そのため、追試は罰則的な制度ではなく、本来は本試験と同等の学力評価を行うことを目的としています。
追試の成績評価は一律ではない
追試の評価方法は、全国で統一されているわけではなく、大学・学部・科目ごとに異なります。一般的には「本試験と同等レベルの問題を出し、その点数をそのまま評価する」方式が多く採用されています。
一方で、シラバスや学内規程に「追試は合格点を上限とする」「評価を調整する」と明記されている場合もありますが、その場合でも事前にルールが示されているのが通常です。
難易度が上がる・評価が下がるという噂の実態
追試は難しい、点数が不利になるという話を耳にすることがありますが、医学的理由による欠席まで不利に扱うと、大学側が出席停止や公衆衛生の方針と矛盾することになります。
実例として、多くの国立大学では「追試だから成績を一律に下げる」という運用は行われておらず、本試験と同様の基準で採点されるケースが一般的です。
体調不良でも試験を受けるべきなのか
感染症で医師から外出や登校を止められている場合、無理に試験を受けに行くことは推奨されません。本人の体調悪化だけでなく、他の学生や教職員への感染リスクもあります。
大学側もその点を理解しているため、診断書などの提出を条件に追試を認める制度が整備されています。「出席しなかった自己責任」と単純に扱われることは通常ありません。
不安な場合に確認すべきポイント
追試の評価方法が気になる場合は、シラバス、学部の履修要項、または教務課の案内を確認するのが確実です。評価基準は原則として事前に公開されています。

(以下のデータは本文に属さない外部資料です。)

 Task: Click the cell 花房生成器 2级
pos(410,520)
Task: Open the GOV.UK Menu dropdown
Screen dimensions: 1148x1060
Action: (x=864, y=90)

それでも不明な点があれば、担当教員や教務窓口に問い合わせることは正当な行動であり、不利になることはありません。
まとめ
インフルエンザなど正当な理由で期末試験を欠席した場合、追試は学力を公平に評価するための制度として位置づけられています。多くの国立大学では、追試だからといって一律に成績が下がる運用は行われていません。体調不良時は無理に受験せず、制度を正しく利用することが、結果的にも社会的にも望ましい選択と言えるでしょう。